■ **Work instructions**
Among the lines below, tally those that hold "goutte". Return the number and nothing more.

■ **Supplied entries**
*** Block opens ***
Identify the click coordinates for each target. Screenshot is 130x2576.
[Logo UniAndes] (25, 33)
*** Block closes ***
*** Block opens ***
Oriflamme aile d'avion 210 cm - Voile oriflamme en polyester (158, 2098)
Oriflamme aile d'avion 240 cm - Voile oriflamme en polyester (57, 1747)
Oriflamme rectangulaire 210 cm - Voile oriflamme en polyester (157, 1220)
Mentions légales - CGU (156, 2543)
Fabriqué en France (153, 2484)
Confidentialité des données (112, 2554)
*** Block closes ***
*** Block opens ***
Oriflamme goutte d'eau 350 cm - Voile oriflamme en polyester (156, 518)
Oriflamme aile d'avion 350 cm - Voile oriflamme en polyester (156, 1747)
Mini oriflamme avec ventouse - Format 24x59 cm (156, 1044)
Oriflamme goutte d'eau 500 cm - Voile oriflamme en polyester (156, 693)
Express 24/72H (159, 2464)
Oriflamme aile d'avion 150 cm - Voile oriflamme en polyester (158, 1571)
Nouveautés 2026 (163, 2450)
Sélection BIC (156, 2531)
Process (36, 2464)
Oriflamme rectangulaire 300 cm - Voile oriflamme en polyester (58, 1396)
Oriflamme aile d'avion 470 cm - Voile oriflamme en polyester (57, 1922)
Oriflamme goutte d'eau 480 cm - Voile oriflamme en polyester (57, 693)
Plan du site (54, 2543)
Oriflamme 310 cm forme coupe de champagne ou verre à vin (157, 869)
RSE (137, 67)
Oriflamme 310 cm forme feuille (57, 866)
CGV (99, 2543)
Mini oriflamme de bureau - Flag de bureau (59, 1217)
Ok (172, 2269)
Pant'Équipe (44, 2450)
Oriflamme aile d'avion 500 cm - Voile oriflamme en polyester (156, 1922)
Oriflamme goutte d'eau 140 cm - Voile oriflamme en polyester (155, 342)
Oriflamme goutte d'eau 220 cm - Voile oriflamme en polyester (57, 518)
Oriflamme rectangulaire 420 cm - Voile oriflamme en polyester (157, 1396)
*** Block closes ***
■ **Answer section**
5